Maybe I’m changing the wrong thinking. Maybe the thinking I need to change isn’t about my physical limitations because that shit is just real. Maybe it will get better someday. Maybe there will be a miracle. Maybe this next new drug will be the one that has me dancing and running up steps again (ok…I never ran up steps but I could try in my delusional brain when I think about miracles). But I don’t think I can count on that. It just doesn’t feel all that realistic. It feels like empty hope.

I think I need to figure out how to embrace the new me. Welcome her in. Give her a comfy place to lay her head, maybe some really nice expensive sheets to cozy up in. I need to stop beating her up for spending so much time at home and start teaching her to be more grateful that she has this wonderful home at all. I have to teach her that the face she sees isn’t just old and haggard. It’s been through it’s share and it’s showing it’s wear but it’s survived it all and it will likely survive more because I’ve come to the conclusion that is what life is all about.
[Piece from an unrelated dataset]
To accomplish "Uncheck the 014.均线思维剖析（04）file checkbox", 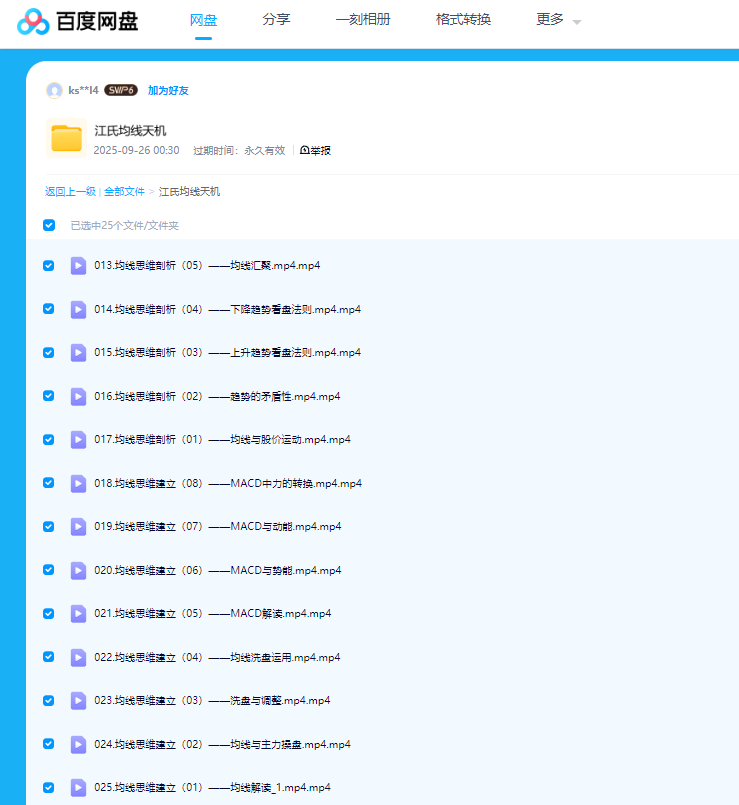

I need to figure out how to let the quiet be OK. I did that once before but I’m resisting it hard right now, filling it up with social media and computer games and television all of which is often just plain noise. Maybe I’m resisting it so hard now because it feels like giving up?  It could be because this time, the need for acceptance comes when I’m almost 50, not just-turned-30, and my whole life is no longer in front of me. That’s just a fact.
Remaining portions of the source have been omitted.